# Assignment
Once the line containing "Image resolution: width=1728, height=1172." is found in the entries below, reproduce it and every line after it, stopping at and including the line containing "Lost your password? (352, 554)"; reproduce nothing else, and keep each line exact.

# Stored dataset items
■ ■ ■ ■ ■ ■ ■

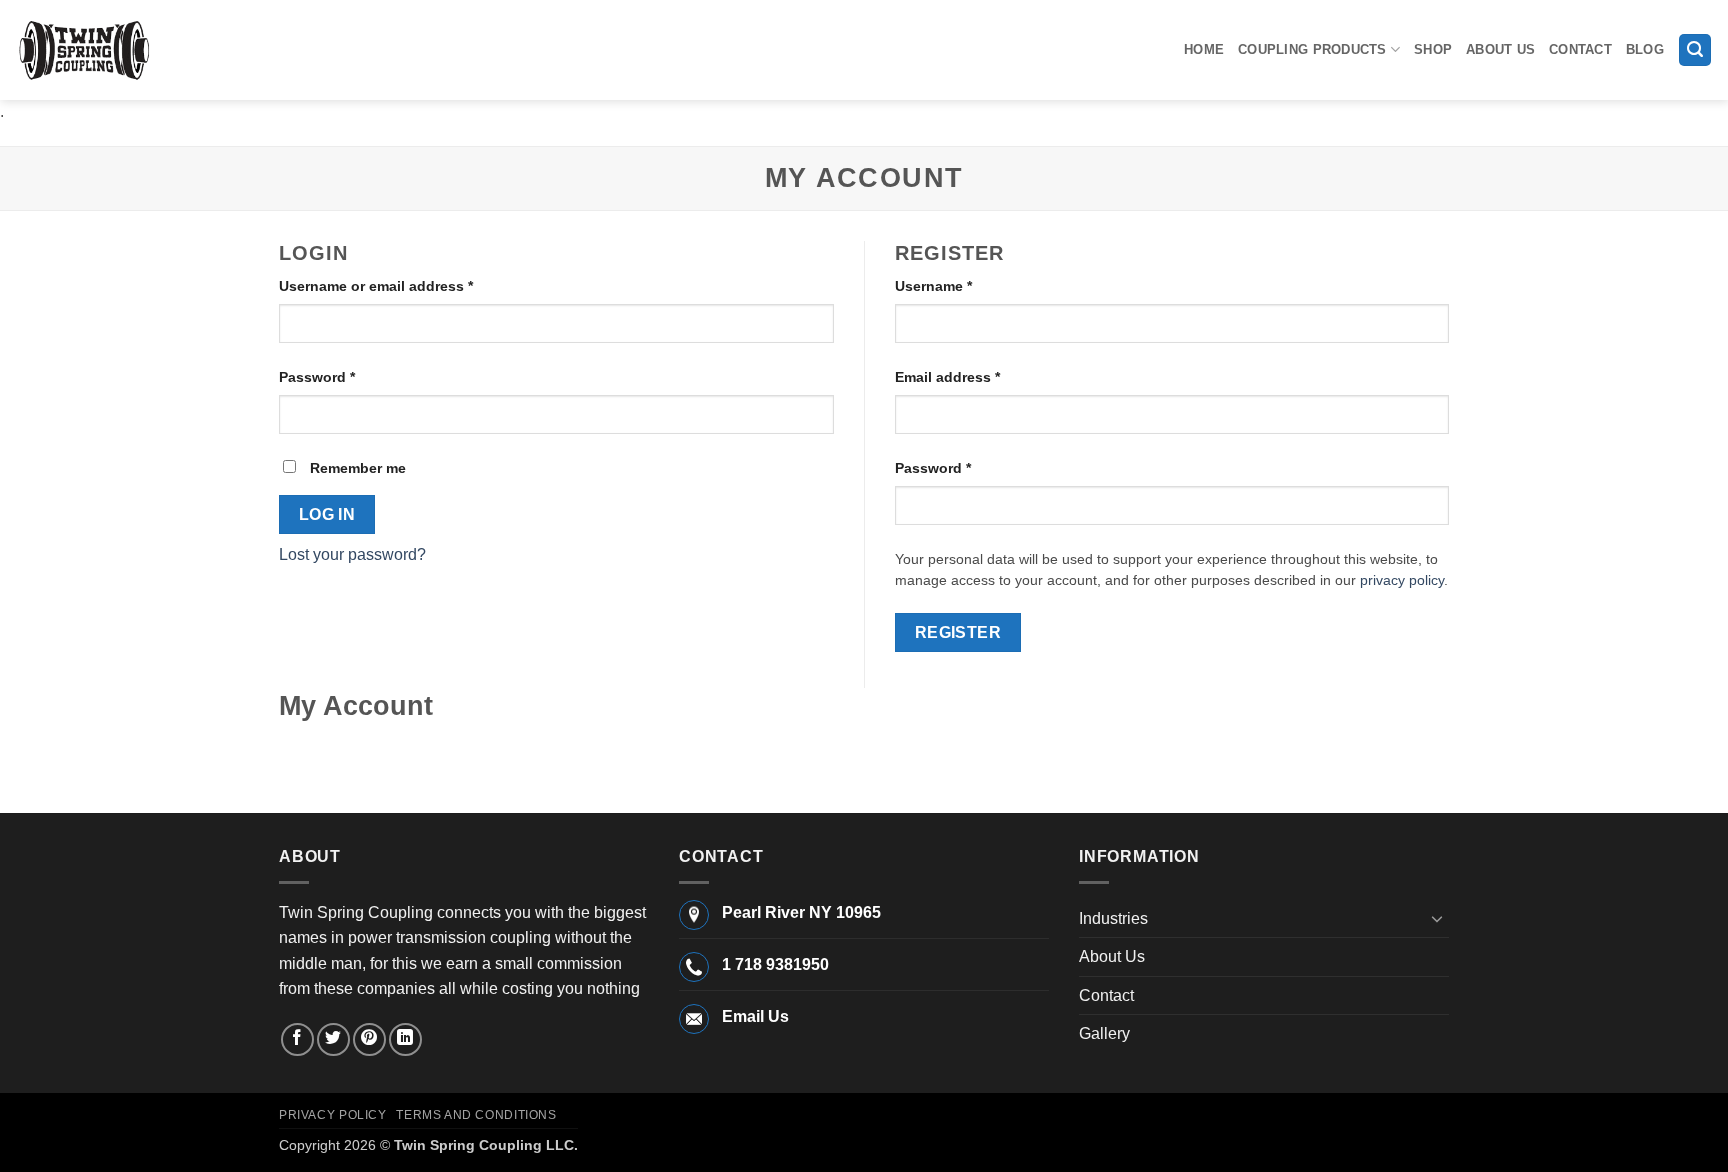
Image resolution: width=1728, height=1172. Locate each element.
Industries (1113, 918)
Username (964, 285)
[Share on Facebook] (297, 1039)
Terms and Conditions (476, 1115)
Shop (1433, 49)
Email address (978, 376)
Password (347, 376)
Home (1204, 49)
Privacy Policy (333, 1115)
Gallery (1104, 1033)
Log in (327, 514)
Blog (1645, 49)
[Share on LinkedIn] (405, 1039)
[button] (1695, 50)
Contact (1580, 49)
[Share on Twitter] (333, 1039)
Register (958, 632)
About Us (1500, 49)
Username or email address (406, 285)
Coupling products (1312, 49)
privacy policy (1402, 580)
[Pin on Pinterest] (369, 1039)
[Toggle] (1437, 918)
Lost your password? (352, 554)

■ ■ ■ ■ ■ ■ ■

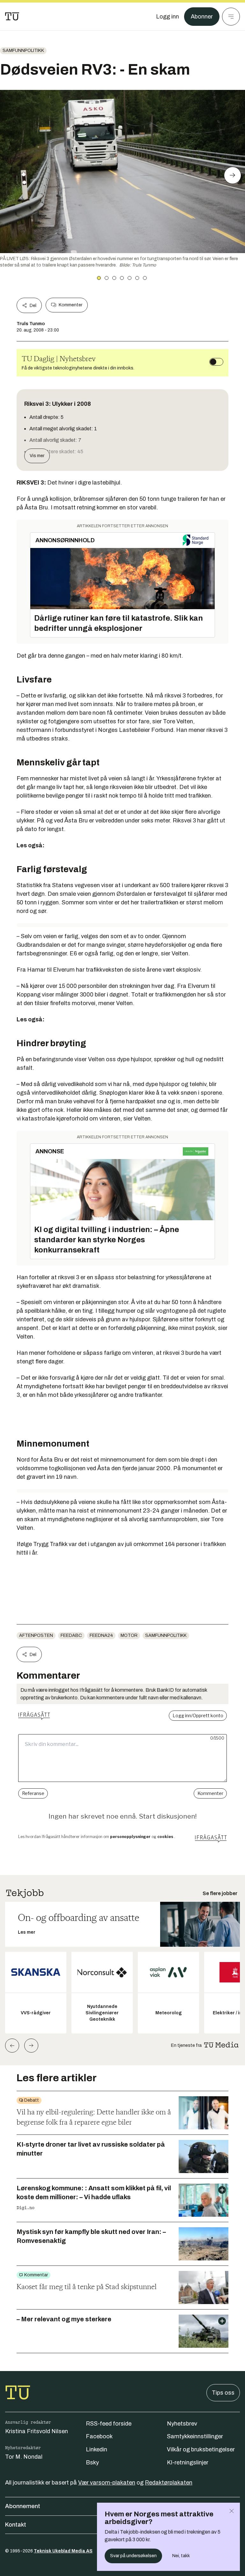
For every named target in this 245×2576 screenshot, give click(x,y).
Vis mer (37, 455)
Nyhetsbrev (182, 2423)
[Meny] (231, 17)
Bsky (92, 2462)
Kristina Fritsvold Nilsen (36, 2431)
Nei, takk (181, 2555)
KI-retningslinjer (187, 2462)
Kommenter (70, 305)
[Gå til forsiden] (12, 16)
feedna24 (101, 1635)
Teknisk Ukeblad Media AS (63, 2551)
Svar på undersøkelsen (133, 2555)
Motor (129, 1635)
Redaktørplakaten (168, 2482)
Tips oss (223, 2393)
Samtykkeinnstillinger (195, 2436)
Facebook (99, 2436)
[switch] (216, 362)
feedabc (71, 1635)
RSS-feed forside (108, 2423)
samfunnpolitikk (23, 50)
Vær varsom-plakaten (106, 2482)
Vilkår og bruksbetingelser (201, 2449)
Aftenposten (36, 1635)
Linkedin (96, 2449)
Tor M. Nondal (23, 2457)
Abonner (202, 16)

■ ■ ■ ■ ■ ■ ■

# Answer section
Image resolution: width=1728, height=1172. Locate each element.
Industries (1113, 918)
Username (964, 285)
[Share on Facebook] (297, 1039)
Terms and Conditions (476, 1115)
Shop (1433, 49)
Email address (978, 376)
Password (347, 376)
Home (1204, 49)
Privacy Policy (333, 1115)
Gallery (1104, 1033)
Log in (327, 514)
Blog (1645, 49)
[Share on LinkedIn] (405, 1039)
[button] (1695, 50)
Contact (1580, 49)
[Share on Twitter] (333, 1039)
Register (958, 632)
About Us (1500, 49)
Username or email address (406, 285)
Coupling products (1312, 49)
privacy policy (1402, 580)
[Pin on Pinterest] (369, 1039)
[Toggle] (1437, 918)
Lost your password? (352, 554)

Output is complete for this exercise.